The box in which I found Nathan’s scrapbook holds another as well, the scrapbook kept by his classmate, Carl Knapp,
The first Rice students brought with them seriousness of purpose, but also a fun-loving spirit.
Knapp’s career as a Rice undergraduate is instructive. There was a lot to be done to get the apparatus of student life up and running and not very many available hands. So despite the rigorous academic demands, he plunged into leadership roles in the emerging student activities. He was chairman of the Honor Council, treasurer of the Engineering Society, associate editor of the first Campanile, and a member of the Riceonian Literary Society. As a senior he was an assistant in mathematics. He graduated with a B.S. in Electrical Engineering.

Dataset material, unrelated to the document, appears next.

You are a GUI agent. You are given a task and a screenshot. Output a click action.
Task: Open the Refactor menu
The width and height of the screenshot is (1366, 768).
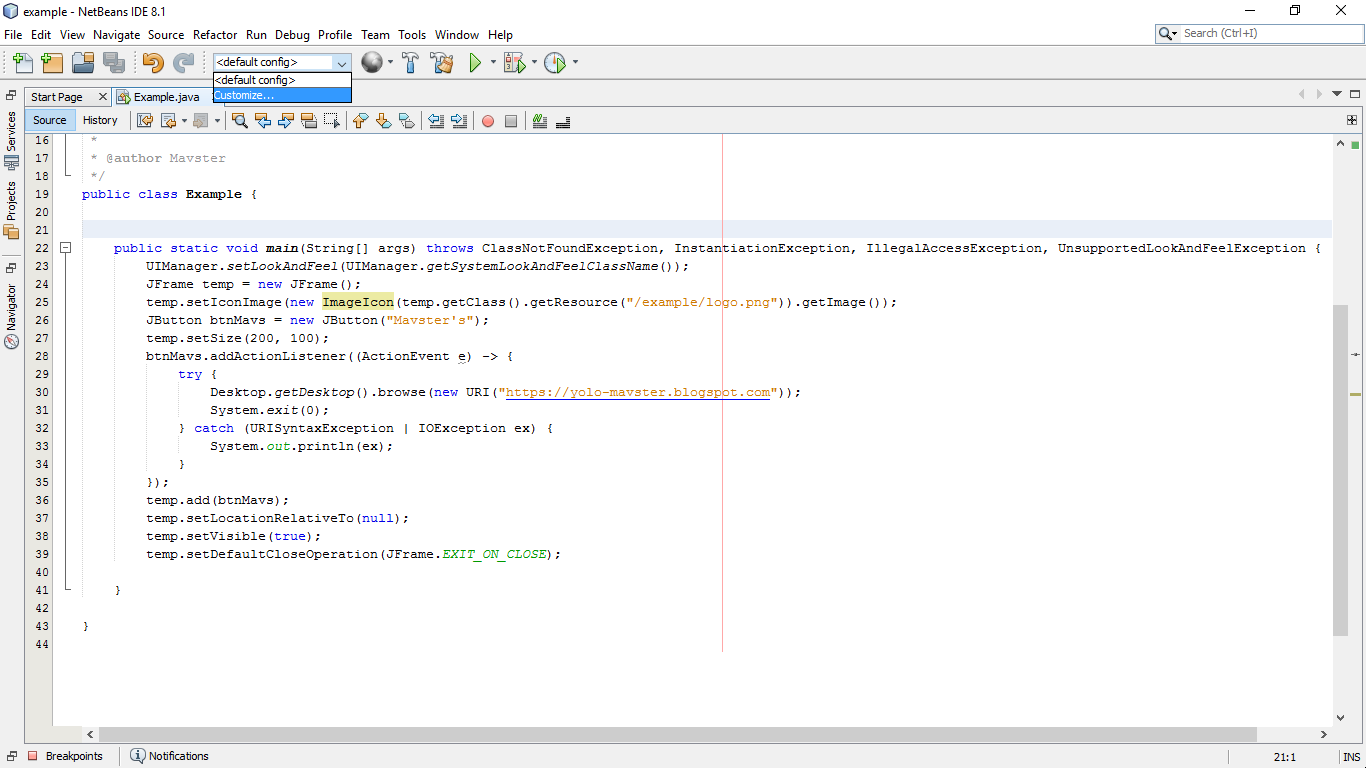click(x=214, y=34)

After graduation, Carl Knapp served in the army in World War I and then returned to Houston, where he spent the rest of his life. He first opened an electrical business, but soon sold out to a partner and went to work for Houston Lighting and Power. By 1925, though, he had found what would be his true career: real estate. He worked for the River Oaks Corporation, first selling lots and homes in the newly opened Country Club Estates section, then becoming general manager of sales. In 1947 he formed his own brokerage and appraisal firm with Claxton Parks, a former colleague at River Oaks. He had quite a bit of success, acting at various times as president of the Houston Board of Realtors and the American Institute of Appraisers. He was also an active member of the Association of Rice Alumni and served a year as its president. He lived with his family in River Oaks and was an elder at Grace Presbyterian Church for many years. Carl Knapp died in 1971, at work in his office across the street from Lamar High School. He was 76.